AI is applied where incumbents still rely on manual entry or static rules. Repair orders can be drafted from DTC codes and symptom descriptions, with suggested probable causes, applicable TSBs, and labour operation codes. Computer vision interprets inspection photos to flag wear and surface upsell opportunities. Time-series forecasting predicts parts consumption from vehicle demographics, while NLP-driven coaching identifies technician training gaps from repair patterns. VIN-level recall and TSB monitoring run automatically at check-in.


Tech Stack & Deployment

A cloud-native architecture is the expected primary deployment mode, matching the direction of the category, with mobile-first technician interfaces. Integration surfaces include OEM parts catalogues, telematics feeds, NHTSA recall databases, QuickBooks Online, and PCI-compliant payment processors (typically via integrated terminals to reduce PCI scope).

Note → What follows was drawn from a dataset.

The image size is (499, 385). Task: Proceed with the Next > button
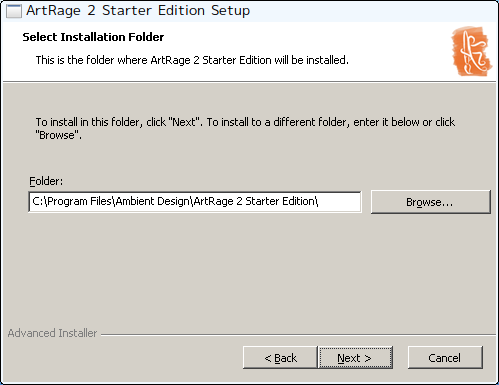click(x=355, y=358)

The platform should align with industry standards including ASE certification tracking, OSHA 29 CFR 1910 recordkeeping, EPA / RCRA hazardous waste tracking, Motorist Assurance Program (MAP) inspection standards, NHTSA recall compliance, and PCI DSS for payments.


Market Context

The broad auto repair software market was valued at approximately USD 34.32 billion in 2026, projected to reach USD 57.19 billion by 2030 at a 13.6% CAGR; a narrower shop management software definition puts the 2026 market at USD 3.4 billion, growing to USD 8.6 billion by 2033 at 14.2% CAGR (Market Research Future; Research and Markets). Entry-level incumbent pricing sits around USD 104/month, with Garage360 cited as an affordable option at USD 79/month. Primary buyers are independent single- and multi-bay shops, multi-location operators, and fleet service centres; over 60% of shops are expected to use some form of AI by late 2026.


Project Status

This project is in the research and specification phase.
Contributions, feedback, and domain expertise are welcome.


Contributing

We welcome contributions from developers, domain experts, and potential users. See CONTRIBUTING.md for guidelines.

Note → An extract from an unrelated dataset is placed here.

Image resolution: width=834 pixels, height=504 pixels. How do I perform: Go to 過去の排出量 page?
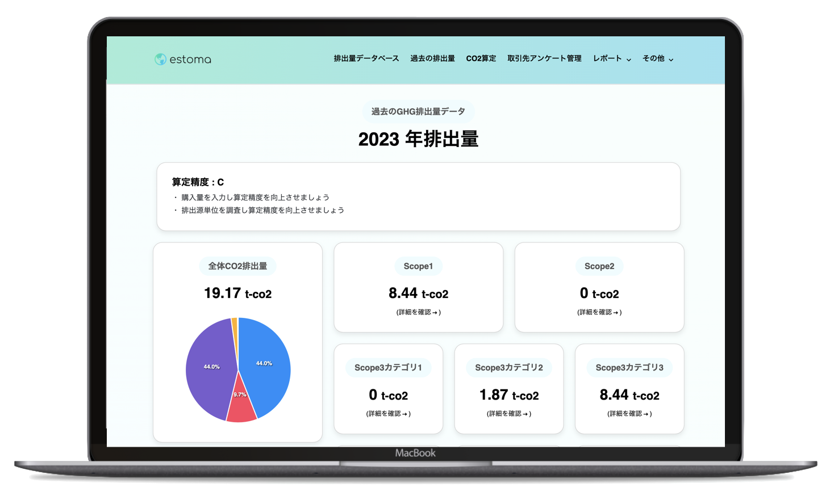pos(432,58)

Important: All contributions must be your own original work or clearly attributed open-source material with a compatible licence. Copyright infringement and licence violations will not be tolerated and will result in immediate removal of the offending contribution. If you are unsure whether a piece of code, text, or other material is safe to contribute, open an issue and ask before submitting.


Licence

Licence to be determined. See discussion for context.